Page MenuHomePhabricator

Get coverage artifacts from Kokkuri
Closed, ResolvedPublic

Description

We use Kokkuri for CI in mediawiki event enrichment. We need Gitlab to be able to retrieve coverage reports from the container built by Kokkuri.

In this patch, coverage reports are generated into /srv/app.

Event Timeline

Restricted Application added a subscriber: Aklapper. · View Herald Transcript

Ok so just recounting my experiments:

I used a build flag to copy the insides of the kokkuri container into the gitlab container so we can get the artifacts:

BUILDCTL_BUILD_FLAGS: --output type=local,dest=/tmp

However, this hangs and then CI job times out. It might just be that the files are too large, so tried a multi-stage build with a scratch image.

test: # Named this test so I don't have to change gitlab CI for these experiments, should really be called something like test-with-coverage
  base: scratch
  copies:
   - from: before-test # Original renamed test pipeline
     source: /srv/app
     destination: /tmp

However, this doesn't run the tests since the test pipeline uses entrypoint which isn't executed in the middle of multi-stage builds.
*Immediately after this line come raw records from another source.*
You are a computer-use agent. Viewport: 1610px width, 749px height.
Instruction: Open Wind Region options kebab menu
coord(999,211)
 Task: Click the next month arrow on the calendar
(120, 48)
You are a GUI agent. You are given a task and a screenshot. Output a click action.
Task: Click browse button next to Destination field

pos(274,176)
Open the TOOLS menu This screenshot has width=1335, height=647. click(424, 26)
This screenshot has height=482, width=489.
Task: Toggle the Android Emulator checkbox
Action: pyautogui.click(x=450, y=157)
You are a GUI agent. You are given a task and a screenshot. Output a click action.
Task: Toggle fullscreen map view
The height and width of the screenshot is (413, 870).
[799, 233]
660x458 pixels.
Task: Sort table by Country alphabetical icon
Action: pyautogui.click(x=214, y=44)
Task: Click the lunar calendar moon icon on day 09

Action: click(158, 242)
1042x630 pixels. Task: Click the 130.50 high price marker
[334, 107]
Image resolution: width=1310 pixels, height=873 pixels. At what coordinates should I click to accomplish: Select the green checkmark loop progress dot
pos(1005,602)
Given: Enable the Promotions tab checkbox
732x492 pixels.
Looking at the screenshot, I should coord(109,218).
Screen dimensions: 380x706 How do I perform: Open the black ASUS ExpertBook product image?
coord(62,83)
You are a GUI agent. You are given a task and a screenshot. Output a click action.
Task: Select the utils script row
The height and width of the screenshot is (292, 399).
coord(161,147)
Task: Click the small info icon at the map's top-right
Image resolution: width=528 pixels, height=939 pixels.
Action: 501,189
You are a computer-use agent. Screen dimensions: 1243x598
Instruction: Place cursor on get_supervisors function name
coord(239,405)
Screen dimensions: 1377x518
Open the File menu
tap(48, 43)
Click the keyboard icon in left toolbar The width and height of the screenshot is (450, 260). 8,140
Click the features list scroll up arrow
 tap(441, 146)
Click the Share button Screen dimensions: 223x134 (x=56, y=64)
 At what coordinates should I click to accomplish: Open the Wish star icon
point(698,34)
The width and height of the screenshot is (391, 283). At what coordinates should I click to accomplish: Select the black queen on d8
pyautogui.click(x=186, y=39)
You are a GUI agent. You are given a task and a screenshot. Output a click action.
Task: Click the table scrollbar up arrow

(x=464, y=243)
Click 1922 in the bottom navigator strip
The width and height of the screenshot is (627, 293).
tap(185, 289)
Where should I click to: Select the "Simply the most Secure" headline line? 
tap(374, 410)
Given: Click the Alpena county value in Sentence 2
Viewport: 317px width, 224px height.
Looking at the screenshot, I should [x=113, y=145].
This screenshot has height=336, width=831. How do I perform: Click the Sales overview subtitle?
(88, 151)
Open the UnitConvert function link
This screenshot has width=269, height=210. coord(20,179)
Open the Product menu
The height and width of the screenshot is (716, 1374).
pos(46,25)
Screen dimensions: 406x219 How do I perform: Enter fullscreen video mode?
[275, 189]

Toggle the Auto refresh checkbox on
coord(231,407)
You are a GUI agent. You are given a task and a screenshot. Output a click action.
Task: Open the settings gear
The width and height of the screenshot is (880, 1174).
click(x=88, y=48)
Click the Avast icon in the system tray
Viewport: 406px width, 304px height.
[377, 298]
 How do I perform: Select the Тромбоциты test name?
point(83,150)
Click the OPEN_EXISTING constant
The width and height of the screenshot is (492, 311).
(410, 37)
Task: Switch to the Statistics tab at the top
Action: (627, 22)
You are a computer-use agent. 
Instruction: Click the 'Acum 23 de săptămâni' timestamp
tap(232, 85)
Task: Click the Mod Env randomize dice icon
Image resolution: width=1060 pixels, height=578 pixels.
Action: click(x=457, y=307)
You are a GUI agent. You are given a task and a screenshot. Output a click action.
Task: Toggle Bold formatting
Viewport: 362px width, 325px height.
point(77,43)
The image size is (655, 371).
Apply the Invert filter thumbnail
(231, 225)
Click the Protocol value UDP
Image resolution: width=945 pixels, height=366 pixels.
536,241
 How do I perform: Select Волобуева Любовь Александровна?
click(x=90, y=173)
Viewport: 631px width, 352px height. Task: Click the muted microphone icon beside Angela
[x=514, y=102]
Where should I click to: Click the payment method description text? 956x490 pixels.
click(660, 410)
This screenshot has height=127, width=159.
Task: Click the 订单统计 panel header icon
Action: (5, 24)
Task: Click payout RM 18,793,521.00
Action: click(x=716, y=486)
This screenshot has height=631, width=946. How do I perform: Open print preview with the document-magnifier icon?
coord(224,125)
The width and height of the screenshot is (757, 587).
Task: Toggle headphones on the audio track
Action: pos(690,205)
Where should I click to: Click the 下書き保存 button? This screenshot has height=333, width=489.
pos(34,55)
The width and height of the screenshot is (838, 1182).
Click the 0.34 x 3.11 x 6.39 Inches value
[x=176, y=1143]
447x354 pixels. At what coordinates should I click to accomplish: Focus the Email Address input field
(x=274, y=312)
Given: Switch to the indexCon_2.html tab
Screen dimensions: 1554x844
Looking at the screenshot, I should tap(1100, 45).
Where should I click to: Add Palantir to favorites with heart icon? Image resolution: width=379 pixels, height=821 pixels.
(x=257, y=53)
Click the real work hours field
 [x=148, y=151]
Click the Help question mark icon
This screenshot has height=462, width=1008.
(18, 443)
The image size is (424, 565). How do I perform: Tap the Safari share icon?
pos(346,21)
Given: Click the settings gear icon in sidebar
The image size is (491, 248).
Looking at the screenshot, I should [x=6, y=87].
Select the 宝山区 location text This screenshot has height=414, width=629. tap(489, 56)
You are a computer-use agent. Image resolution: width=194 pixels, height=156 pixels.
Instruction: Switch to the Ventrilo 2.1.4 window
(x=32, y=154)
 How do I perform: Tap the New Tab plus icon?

Replaced that with the only other way to run commands in blubber I found which is through builder:

builder:
  command: [make, tests]

This then blew up at an unexpected point:

#7 [before-test  1/11] FROM docker-registry.wikimedia.org/flink:1.17.0-wmf0@sha256:fd57e8da5453205b9d3155277063f26f2e2aa981009893d68a2d43348801c79c
#7 resolve docker-registry.wikimedia.org/flink:1.17.0-wmf0@sha256:fd57e8da5453205b9d3155277063f26f2e2aa981009893d68a2d43348801c79c 0.1s done
#7 DONE 0.1s
#8 [test 1/3] RUN (getent group "186" || groupadd -o -g "186" -r "flink") && (getent passwd "186" || useradd -l -o -m -d "/home/flink" -r -g "186" -u "186" "flink") && mkdir -p "/srv/app" && chown "186":"186" "/srv/app" && mkdir -p "/opt/lib" && chown "186":"186" "/opt/lib"
#8 ERROR: process "/bin/sh -c (getent group \"$LIVES_GID\" || groupadd -o -g \"$LIVES_GID\" -r \"$LIVES_AS\") && (getent passwd \"$LIVES_UID\" || useradd -l -o -m -d \"/home/$LIVES_AS\" -r -g \"$LIVES_GID\" -u \"$LIVES_UID\" \"$LIVES_AS\") && mkdir -p \"/srv/app\" && chown \"$LIVES_UID\":\"$LIVES_GID\" \"/srv/app\" && mkdir -p \"/opt/lib\" && chown \"$LIVES_UID\":\"$LIVES_GID\" \"/opt/lib\"" did not complete successfully: unable to find user 0: invalid argument
#9 [internal] helper image for file operations
#9 resolve docker.io/docker/dockerfile-copy:v0.1.9@sha256:e8f159d3f00786604b93c675ee2783f8dc194bb565e61ca5788f6a6e9d304061 0.1s done
#9 CANCELED
------
 > [test 1/3] RUN (getent group "186" || groupadd -o -g "186" -r "flink") && (getent passwd "186" || useradd -l -o -m -d "/home/flink" -r -g "186" -u "186" "flink") && mkdir -p "/srv/app" && chown "186":"186" "/srv/app" && mkdir -p "/opt/lib" && chown "186":"186" "/opt/lib":
------
error: failed to solve: process "/bin/sh -c (getent group \"$LIVES_GID\" || groupadd -o -g \"$LIVES_GID\" -r \"$LIVES_AS\") && (getent passwd \"$LIVES_UID\" || useradd -l -o -m -d \"/home/$LIVES_AS\" -r -g \"$LIVES_GID\" -u \"$LIVES_UID\" \"$LIVES_AS\") && mkdir -p \"/srv/app\" && chown \"$LIVES_UID\":\"$LIVES_GID\" \"/srv/app\" && mkdir -p \"/opt/lib\" && chown \"$LIVES_UID\":\"$LIVES_GID\" \"/opt/lib\"" did not complete successfully: unable to find user 0: invalid argument
2023-05-30 18:51:10,670 Command '['buildctl', '--timeout', '3600', '--wait-for-ready', '3600', 'build', '--progress=plain', '--frontend=gateway.v0', '--opt', 'source=docker-registry.wikimedia.org/repos/releng/blubber/buildkit:v0.16.0', '--local', 'context=.', '--local', 'dockerfile=.', '--opt', 'filename=.pipeline/blubber.yaml', '--opt', 'target=test', '--output', 'type=local,dest=/tmp', '--opt', 'run-variant=true', '--opt', 'entrypoint-args=[]']' returned non-zero exit status 1.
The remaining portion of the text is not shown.